I went to the laundromat this morning, with a sackful of bloody sheets and towels: the banners of your passage, stained by your mother as she bore you, with great, hoarse groans and a sweet groaning of the flesh, red waters, clear waters, carrying you here — from what distant shore I can only guess. It’s easier to imagine the pounding your small body took (wise men tell us dying is less difficult, and no wonder: it is not nearly so surprising an eviction, and from such innocence!) — those fierce contractions buffeting you, that narrow tunnel through, and that light at the end: heaven, or terror? Our tears and yours suggesting both.

Well, the laundromat was the same: no matter to anyone that you were boy or girl, born dead or alive. It was good to be with people who didn’t know, or care, about me: it properly reduced the miracle of your birth to a personal drama — one that can never mean as much to anyone as to your own parents.

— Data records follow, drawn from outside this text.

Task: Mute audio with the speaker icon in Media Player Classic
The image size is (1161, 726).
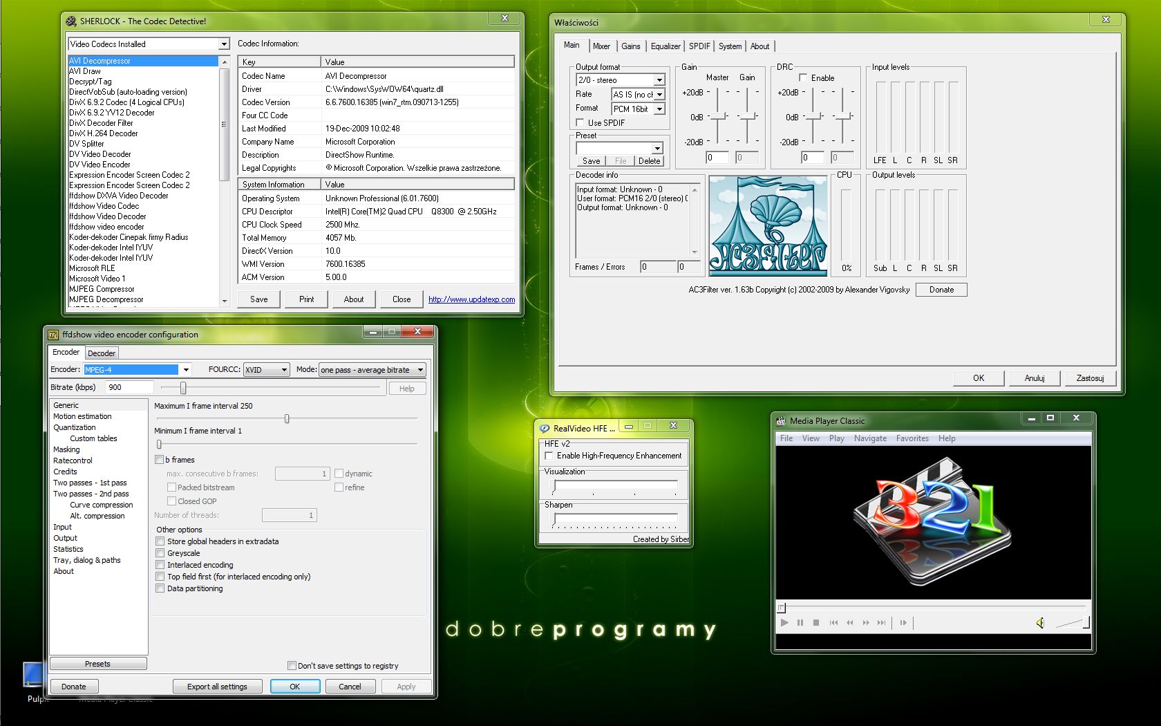Action: [x=1041, y=622]
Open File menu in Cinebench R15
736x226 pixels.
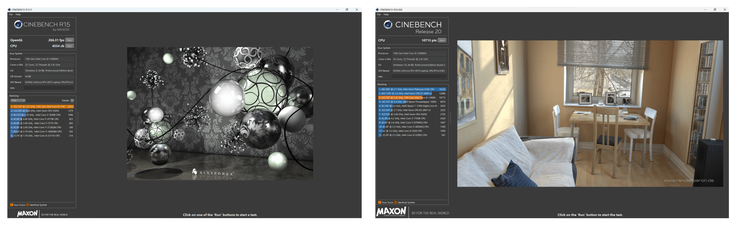point(11,14)
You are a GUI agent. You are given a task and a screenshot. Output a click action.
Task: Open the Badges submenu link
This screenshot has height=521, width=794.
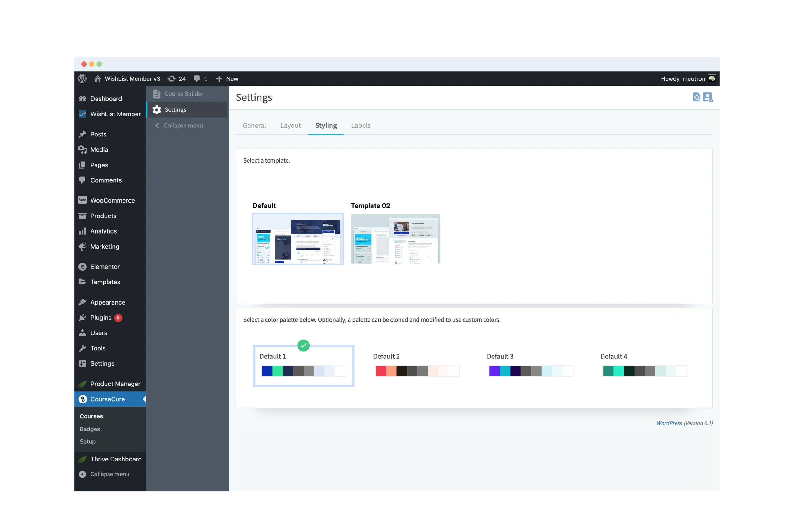[90, 429]
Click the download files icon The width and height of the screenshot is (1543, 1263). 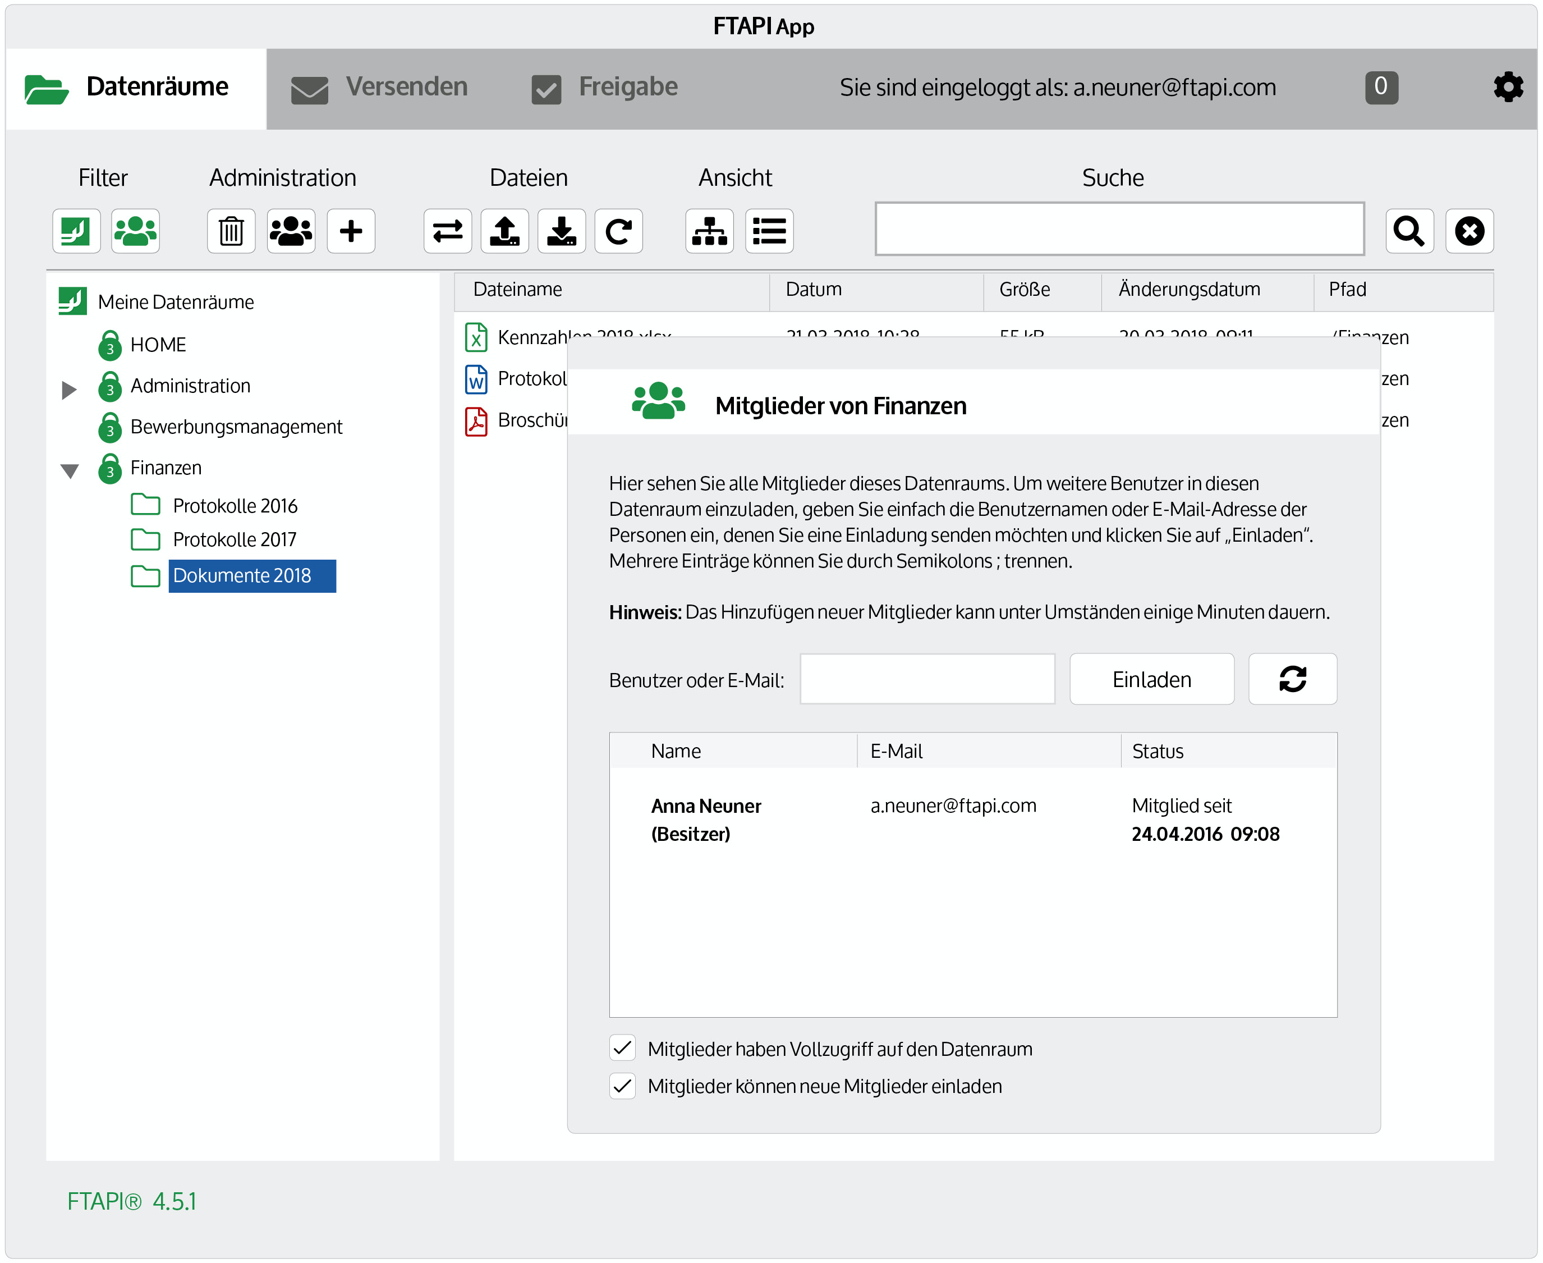(561, 231)

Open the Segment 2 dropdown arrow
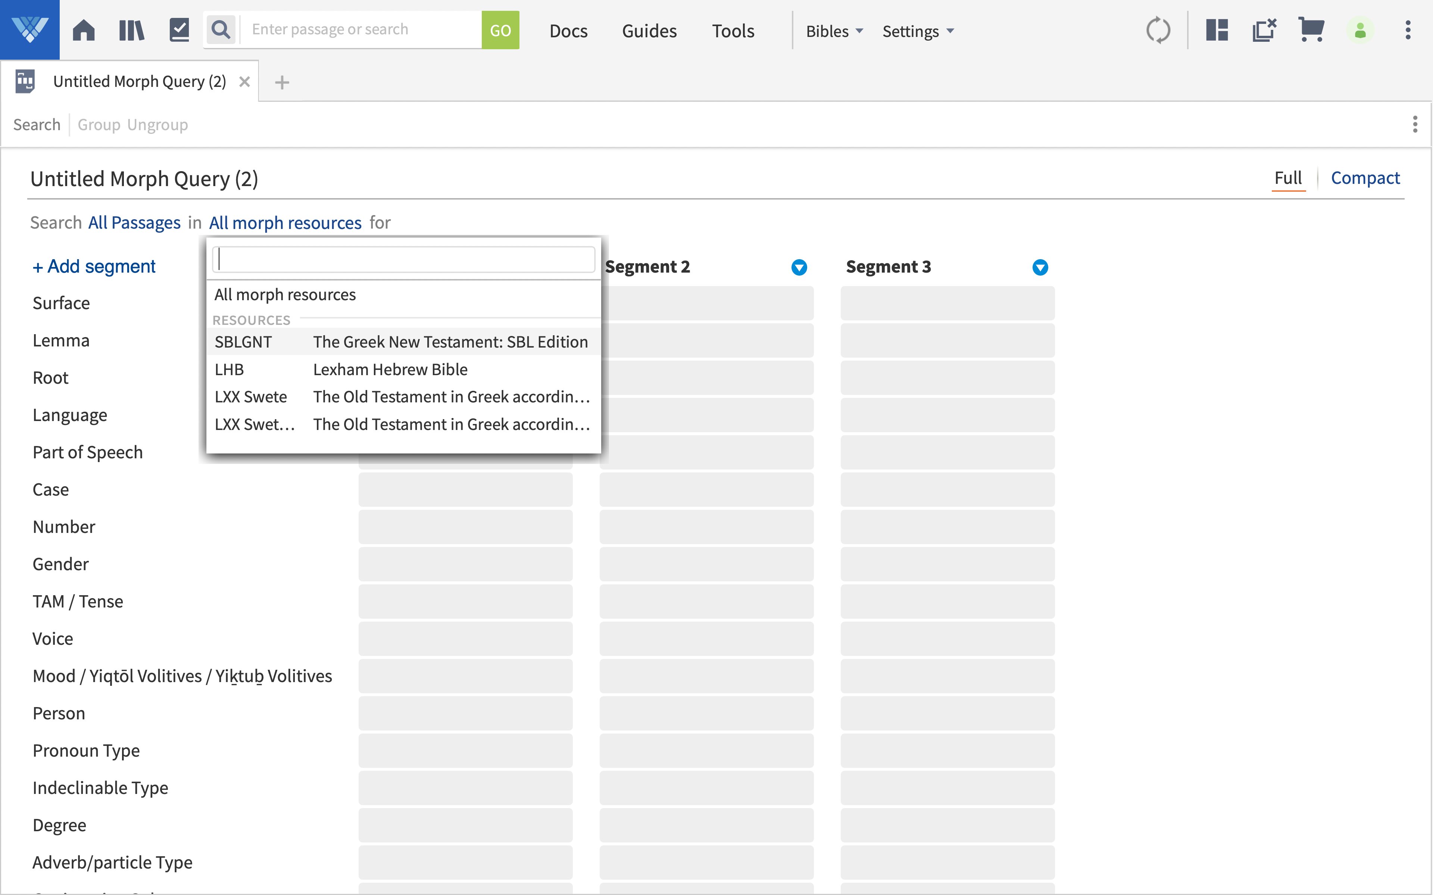coord(799,268)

I’m old-fashioned, you see: New Age dictums about universal love impress me about as much as detergent commercials; to me, changing a diaper is more important than changing the world. I take that back: changing a diaper is changing the world, for of such small labors of love is the world created. No choir has sung more lusty tribute than your mother, crying with fire in her belly. No guru will tell me more about love than these sheets and towels, soiled with love’s issue. Did we grope on these same sheets to “make” you? No book on sex will illumine that breathless coupling more than your own quiet breathing.

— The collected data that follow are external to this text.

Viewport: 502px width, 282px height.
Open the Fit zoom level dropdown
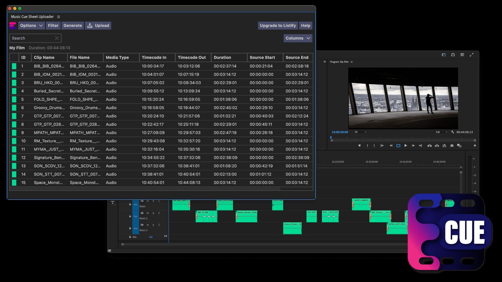(x=361, y=132)
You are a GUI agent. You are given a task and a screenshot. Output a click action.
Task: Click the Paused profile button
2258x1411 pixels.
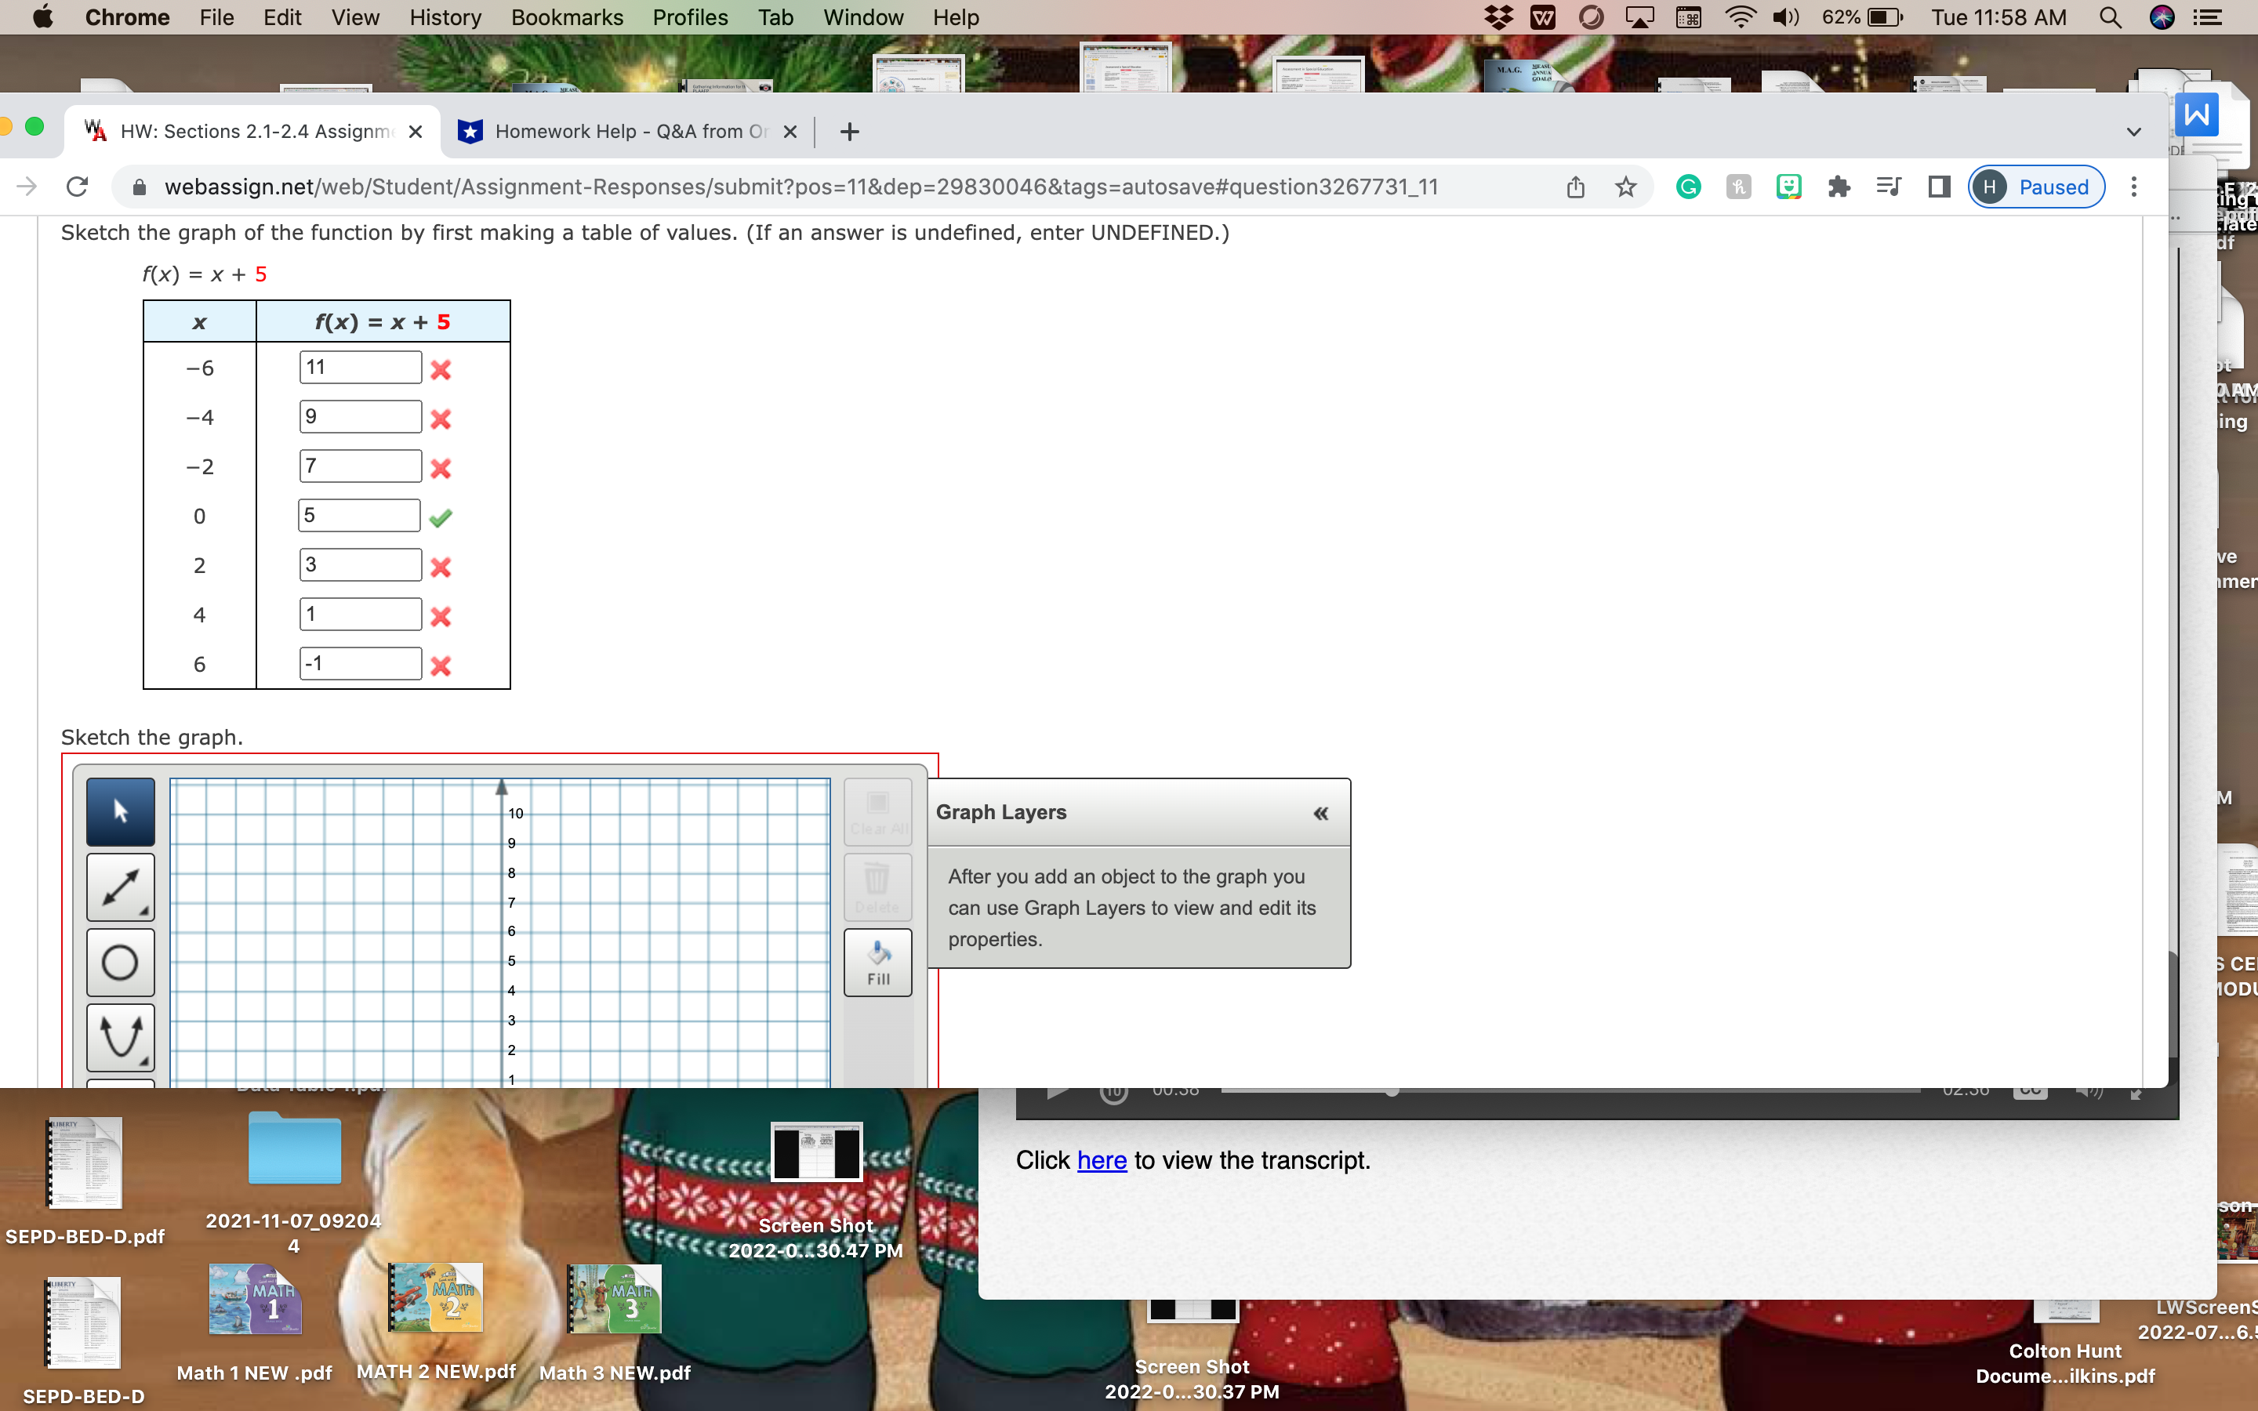point(2035,187)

Daughter, I’m only saying that if I love you “because you’re mine,” that is no sin, but a blessing. In the laundromat, I watched a young man folding a tee-shirt full of holes; clearly, it was his favorite, because it was his. I wanted him to love that shirt; no one else could. If we begin by loving what is ours, perhaps we’ll end by loving the world — having owned what is ours, and owning it fully. I stake my claim to the time it takes me to write this, wrested from a life too busy by half. I give these words to you, having made them mine; so may “my life” be a gift — though where it begins and ends only God knows. My own father, until the day he died, wondered what legacy he’d left me, imagining himself a failure in my eyes because he was a failure in his own. Perhaps, on leaving this world, he learned what I hope you come into it knowing: that we can only give who we are. In the depth of my own understanding, I meet you in timeless wonder. I have no conscious memories of our “other lifetimes” together. It doesn’t matter. Your mother, reaching for you, drawing you back to her, reaches across the aeons. Time is mother to us all, edging us towards independence, and eternity: but how we cling to her apron strings! A “Scorpio” we call you, knowing better; the soul, deathless and birthless, is not regimented by stars. The heavens are the boundless ceiling of our own starry mind; we are free to travel to stars more distant still.

But we start here. In a small house, on a small planet, a family — “nuclear” and glorious — with claims one upon the other. Cleaving to what we know; taking it one step at a time, trusting that, in time, we’ll learn the true dance: energy made flesh, whirling upon the rock of being — you and your sister, your mother and the rest, I mean everyone, born at last.